Now, truthfully, as mentioned above, D&D also became a fairly tame beast as the company evolved. So much so it was generally dropped and the game became one thing in the late 90's until the buyout. What we have seen in the OSR is that people have been incredibly inspired by the raw power of the original game. In fact do yourself a favor and head on over to DriveThruRPG and set the filters to D&D OGL, 1e, Setting Guides. Yep. I didn't find any. Reset it to Basic/Classic and there's a literal deluge. The supports being produced for 1e are very much like what was produced in the old days. This doesn't mean they can't get gonzo wild and push the boundaries of what's possible. They simply do so within the bounds set by Gygax when he outlined the rules some four decades ago.

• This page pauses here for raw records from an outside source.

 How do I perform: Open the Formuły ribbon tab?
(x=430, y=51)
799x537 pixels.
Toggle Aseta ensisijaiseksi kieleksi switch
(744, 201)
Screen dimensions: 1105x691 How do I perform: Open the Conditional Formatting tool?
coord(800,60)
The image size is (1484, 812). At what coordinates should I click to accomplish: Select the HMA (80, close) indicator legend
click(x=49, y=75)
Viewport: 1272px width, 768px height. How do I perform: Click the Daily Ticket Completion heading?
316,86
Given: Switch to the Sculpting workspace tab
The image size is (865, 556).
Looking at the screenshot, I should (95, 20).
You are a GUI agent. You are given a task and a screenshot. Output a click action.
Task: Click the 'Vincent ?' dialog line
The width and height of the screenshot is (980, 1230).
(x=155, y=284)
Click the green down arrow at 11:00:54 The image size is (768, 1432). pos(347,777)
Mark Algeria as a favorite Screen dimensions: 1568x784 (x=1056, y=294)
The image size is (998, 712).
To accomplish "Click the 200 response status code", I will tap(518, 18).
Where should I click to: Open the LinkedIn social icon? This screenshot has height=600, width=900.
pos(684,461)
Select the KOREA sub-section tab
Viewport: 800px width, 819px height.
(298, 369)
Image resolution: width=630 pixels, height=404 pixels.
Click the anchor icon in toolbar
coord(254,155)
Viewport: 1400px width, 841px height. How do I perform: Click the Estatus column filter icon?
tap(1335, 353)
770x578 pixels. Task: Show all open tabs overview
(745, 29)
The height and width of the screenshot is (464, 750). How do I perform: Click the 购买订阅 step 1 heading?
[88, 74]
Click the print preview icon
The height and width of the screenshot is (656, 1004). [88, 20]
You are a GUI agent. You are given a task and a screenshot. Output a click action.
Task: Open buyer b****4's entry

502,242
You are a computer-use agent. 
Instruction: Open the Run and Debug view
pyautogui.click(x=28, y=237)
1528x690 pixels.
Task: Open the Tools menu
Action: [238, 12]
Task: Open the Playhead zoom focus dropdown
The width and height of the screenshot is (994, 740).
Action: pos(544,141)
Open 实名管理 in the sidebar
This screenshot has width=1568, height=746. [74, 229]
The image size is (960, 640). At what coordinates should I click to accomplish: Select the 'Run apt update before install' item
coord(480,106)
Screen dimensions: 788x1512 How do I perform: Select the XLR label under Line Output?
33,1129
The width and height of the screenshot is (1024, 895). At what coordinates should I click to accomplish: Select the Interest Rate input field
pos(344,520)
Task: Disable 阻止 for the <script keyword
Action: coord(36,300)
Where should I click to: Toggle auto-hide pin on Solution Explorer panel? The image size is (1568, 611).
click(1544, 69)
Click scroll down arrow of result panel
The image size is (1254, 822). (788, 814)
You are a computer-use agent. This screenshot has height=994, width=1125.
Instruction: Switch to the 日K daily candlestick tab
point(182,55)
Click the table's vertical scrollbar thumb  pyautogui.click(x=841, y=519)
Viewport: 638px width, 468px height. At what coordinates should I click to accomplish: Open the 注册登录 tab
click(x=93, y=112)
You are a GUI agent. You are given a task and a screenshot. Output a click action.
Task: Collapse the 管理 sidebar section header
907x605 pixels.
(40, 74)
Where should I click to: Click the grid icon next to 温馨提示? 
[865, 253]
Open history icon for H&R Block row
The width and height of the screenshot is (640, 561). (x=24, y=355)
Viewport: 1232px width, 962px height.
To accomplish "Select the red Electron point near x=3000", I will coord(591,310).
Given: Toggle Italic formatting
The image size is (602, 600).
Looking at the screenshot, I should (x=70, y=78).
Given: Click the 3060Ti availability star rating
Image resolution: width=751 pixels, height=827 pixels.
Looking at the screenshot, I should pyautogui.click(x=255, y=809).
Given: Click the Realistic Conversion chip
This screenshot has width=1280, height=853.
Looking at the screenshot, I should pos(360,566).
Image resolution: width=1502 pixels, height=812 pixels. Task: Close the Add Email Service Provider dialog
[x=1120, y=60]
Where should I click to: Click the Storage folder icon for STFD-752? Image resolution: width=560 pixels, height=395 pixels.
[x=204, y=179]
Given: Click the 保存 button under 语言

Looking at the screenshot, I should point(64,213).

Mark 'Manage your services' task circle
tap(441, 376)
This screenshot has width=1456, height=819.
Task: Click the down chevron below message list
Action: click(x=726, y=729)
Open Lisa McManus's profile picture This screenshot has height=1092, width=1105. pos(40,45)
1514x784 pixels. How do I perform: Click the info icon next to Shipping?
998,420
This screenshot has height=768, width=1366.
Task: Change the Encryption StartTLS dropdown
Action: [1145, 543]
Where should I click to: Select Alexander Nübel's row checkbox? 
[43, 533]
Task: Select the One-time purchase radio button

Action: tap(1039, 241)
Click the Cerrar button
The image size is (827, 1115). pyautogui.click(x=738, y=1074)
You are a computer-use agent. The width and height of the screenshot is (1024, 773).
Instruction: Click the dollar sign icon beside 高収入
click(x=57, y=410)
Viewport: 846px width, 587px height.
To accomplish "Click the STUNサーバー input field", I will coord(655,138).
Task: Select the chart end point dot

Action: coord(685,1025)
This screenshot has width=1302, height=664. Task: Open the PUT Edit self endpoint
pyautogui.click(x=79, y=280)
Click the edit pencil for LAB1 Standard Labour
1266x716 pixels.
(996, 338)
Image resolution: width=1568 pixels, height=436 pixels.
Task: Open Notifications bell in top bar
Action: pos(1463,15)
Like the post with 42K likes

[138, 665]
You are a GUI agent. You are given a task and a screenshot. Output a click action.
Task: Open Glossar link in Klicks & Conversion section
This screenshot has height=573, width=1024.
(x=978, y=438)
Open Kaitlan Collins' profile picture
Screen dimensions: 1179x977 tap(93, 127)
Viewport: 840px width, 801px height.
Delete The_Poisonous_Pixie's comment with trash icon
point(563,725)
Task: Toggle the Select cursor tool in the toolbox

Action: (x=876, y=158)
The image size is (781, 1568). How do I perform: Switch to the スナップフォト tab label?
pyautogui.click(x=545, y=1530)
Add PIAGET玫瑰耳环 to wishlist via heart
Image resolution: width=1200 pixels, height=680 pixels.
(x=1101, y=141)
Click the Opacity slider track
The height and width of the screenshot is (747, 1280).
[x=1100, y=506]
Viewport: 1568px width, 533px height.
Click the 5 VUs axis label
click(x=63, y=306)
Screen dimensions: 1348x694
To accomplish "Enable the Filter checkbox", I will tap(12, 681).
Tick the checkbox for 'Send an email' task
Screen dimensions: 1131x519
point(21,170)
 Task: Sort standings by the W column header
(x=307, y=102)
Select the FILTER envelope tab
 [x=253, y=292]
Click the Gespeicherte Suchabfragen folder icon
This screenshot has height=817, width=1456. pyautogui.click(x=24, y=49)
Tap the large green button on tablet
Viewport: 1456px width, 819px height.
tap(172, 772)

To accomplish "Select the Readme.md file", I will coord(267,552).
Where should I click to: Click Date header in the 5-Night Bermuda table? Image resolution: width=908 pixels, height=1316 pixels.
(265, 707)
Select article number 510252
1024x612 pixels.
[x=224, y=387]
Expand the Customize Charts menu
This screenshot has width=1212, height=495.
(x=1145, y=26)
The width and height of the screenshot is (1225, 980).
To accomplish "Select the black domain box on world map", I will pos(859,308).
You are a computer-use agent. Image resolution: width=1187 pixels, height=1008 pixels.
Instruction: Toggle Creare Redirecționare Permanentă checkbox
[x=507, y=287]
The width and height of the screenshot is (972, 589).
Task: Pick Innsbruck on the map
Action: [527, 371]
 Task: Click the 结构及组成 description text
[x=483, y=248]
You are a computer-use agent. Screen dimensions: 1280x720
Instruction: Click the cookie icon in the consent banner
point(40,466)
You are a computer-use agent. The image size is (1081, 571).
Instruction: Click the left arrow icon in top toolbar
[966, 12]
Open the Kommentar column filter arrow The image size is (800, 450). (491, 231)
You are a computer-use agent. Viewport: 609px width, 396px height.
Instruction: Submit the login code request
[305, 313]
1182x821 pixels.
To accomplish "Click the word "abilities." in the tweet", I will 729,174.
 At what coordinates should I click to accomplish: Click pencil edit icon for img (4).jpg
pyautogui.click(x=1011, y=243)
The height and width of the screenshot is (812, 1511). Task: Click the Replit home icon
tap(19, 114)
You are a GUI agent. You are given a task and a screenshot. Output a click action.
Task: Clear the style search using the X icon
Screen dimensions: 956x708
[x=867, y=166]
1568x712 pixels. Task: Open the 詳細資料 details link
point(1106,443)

For me, I don't see this as limiting, not at all. I see the B/X game as the version of D&D with infinite possibilities, containing a vast almost endless set of possible worlds. Worlds composed of medieval fantasy, weird magic, strange, alien beings, star spanning science fiction, irradiated post apocalyptic landscapes, twisted graveyards of abysmal horror, spies, crime bosses, desperadoes and cyber-tech geniuses. And AD&D, one of the finest games ever written for the possibilities contained in a certain genre of medieval fantasy. A set of worlds admittedly more limited, but still filled with millions of fantastic possibilities.